WHAT TO DO: If a line in the records below contains the word "Given", return that line.
_ _ _ _
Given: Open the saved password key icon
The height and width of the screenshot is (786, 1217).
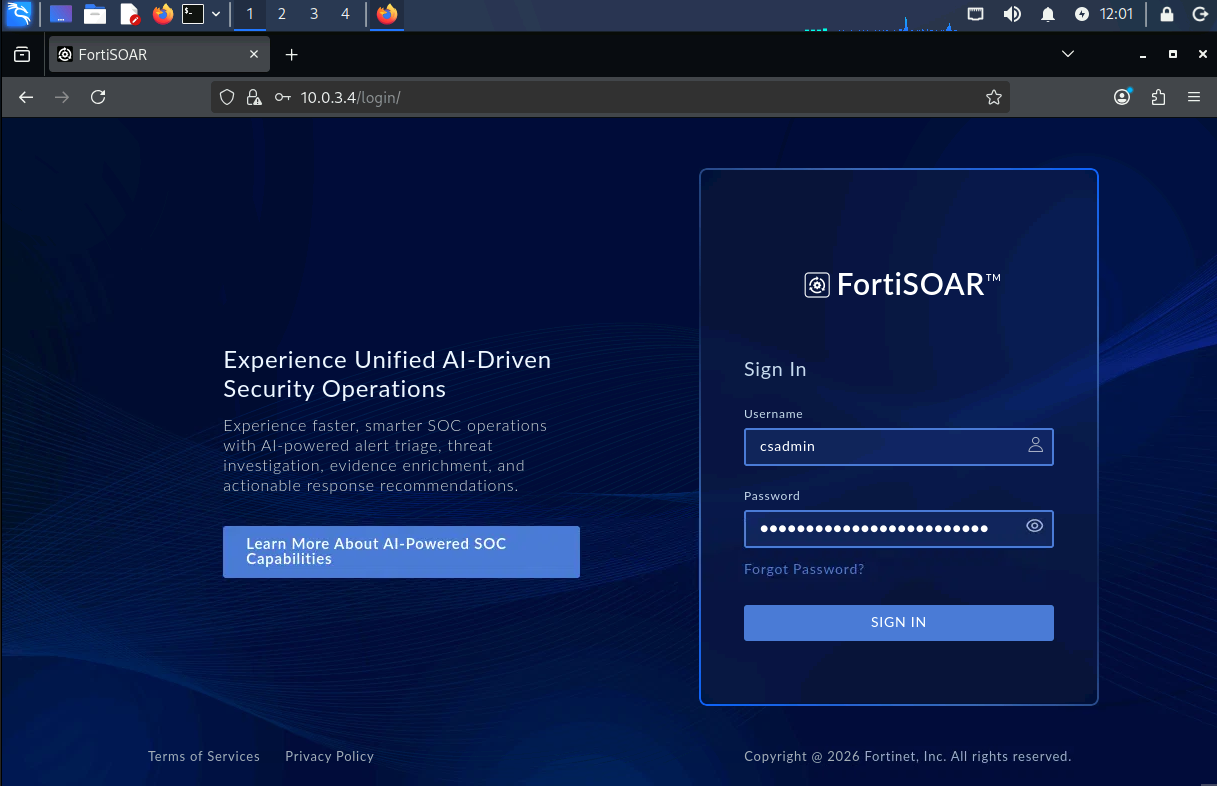Looking at the screenshot, I should click(283, 97).
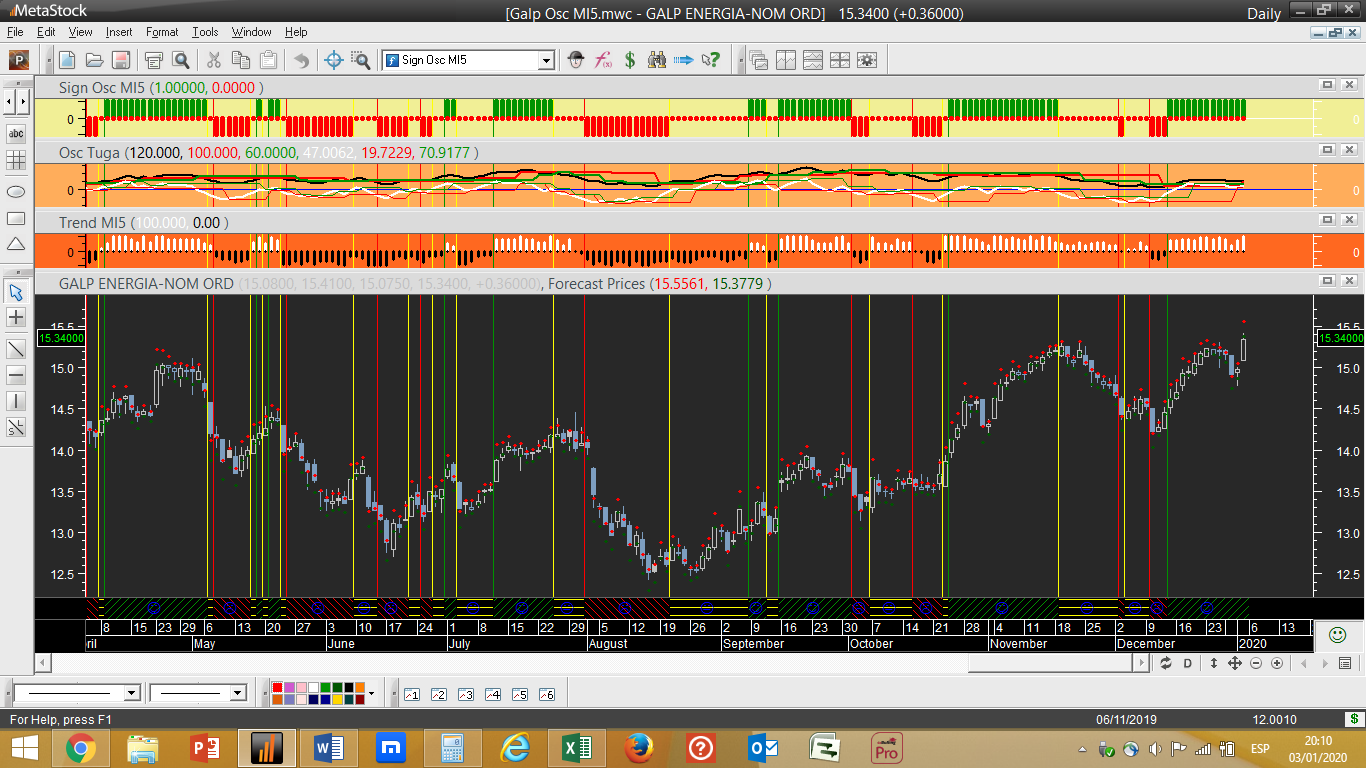Open the first line style dropdown
The height and width of the screenshot is (768, 1366).
click(131, 693)
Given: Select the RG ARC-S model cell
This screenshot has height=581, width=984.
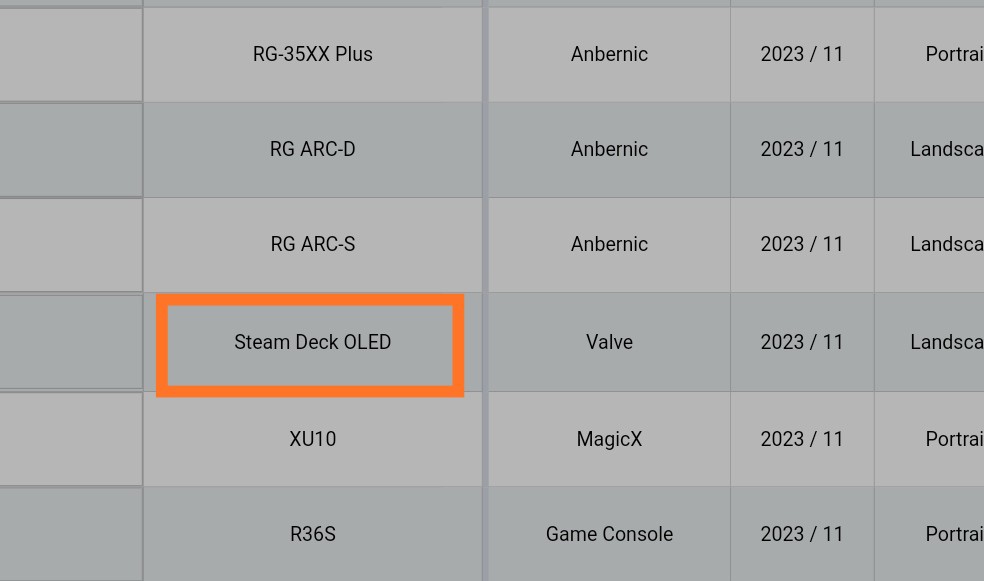Looking at the screenshot, I should pyautogui.click(x=313, y=244).
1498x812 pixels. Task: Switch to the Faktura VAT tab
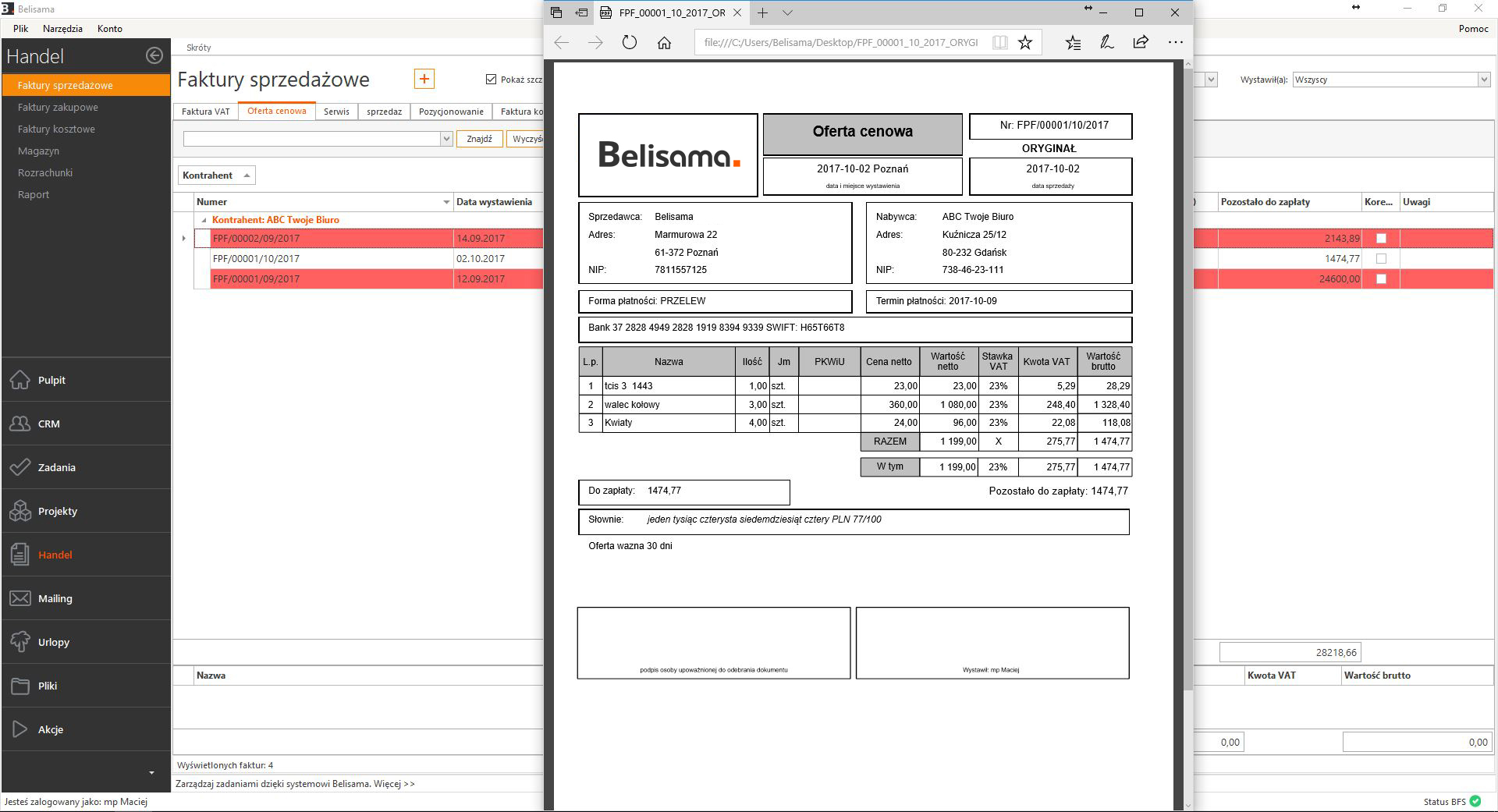(205, 112)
_ _ _ _
RESULT:
Given: Open the saved password key icon
Given: Select the RG ARC-S model cell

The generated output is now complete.